Input:
((

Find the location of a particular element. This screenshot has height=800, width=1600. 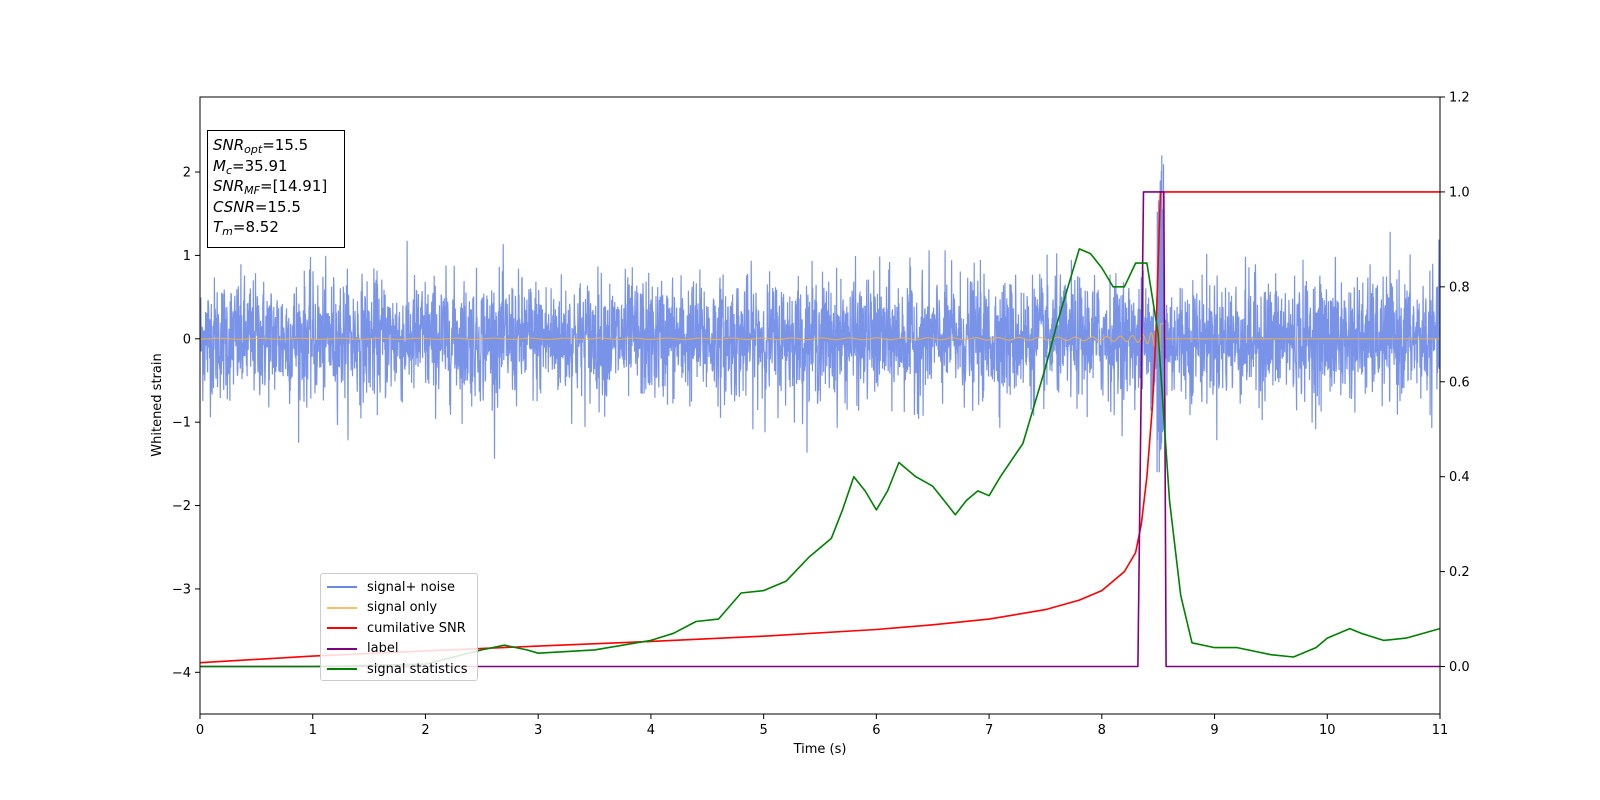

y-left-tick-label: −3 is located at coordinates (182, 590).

))
((

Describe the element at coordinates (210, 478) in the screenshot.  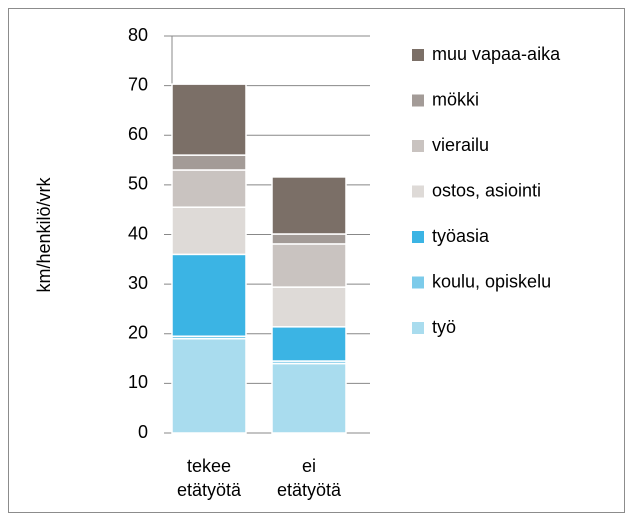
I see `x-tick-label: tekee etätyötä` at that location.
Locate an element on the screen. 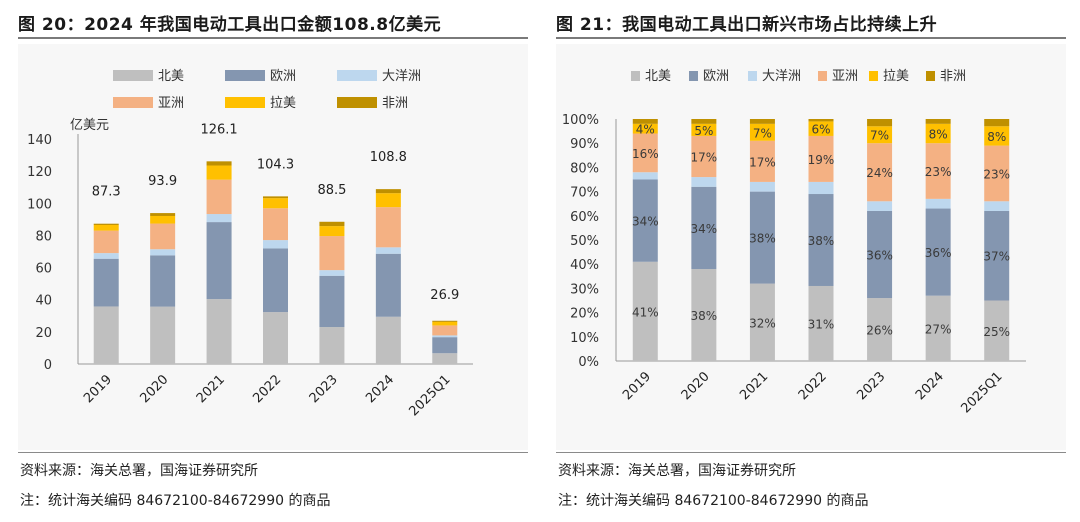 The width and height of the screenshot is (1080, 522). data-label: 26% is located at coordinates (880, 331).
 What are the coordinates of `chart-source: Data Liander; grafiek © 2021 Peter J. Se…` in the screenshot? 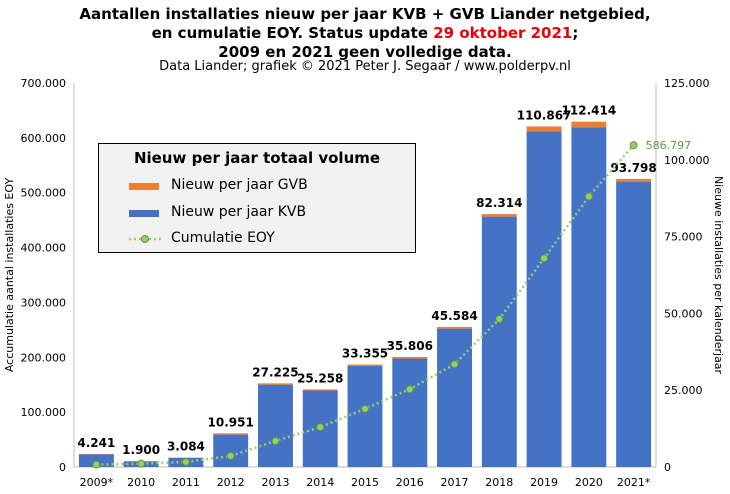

))

Copy the lines from the one containing "Find the location" through the one containing "y-left-tick-label: −3 is", including both, reproducing them verbatim without the pictures.

Output below:
Find the location of a particular element. This screenshot has height=800, width=1600. 

y-left-tick-label: −3 is located at coordinates (182, 590).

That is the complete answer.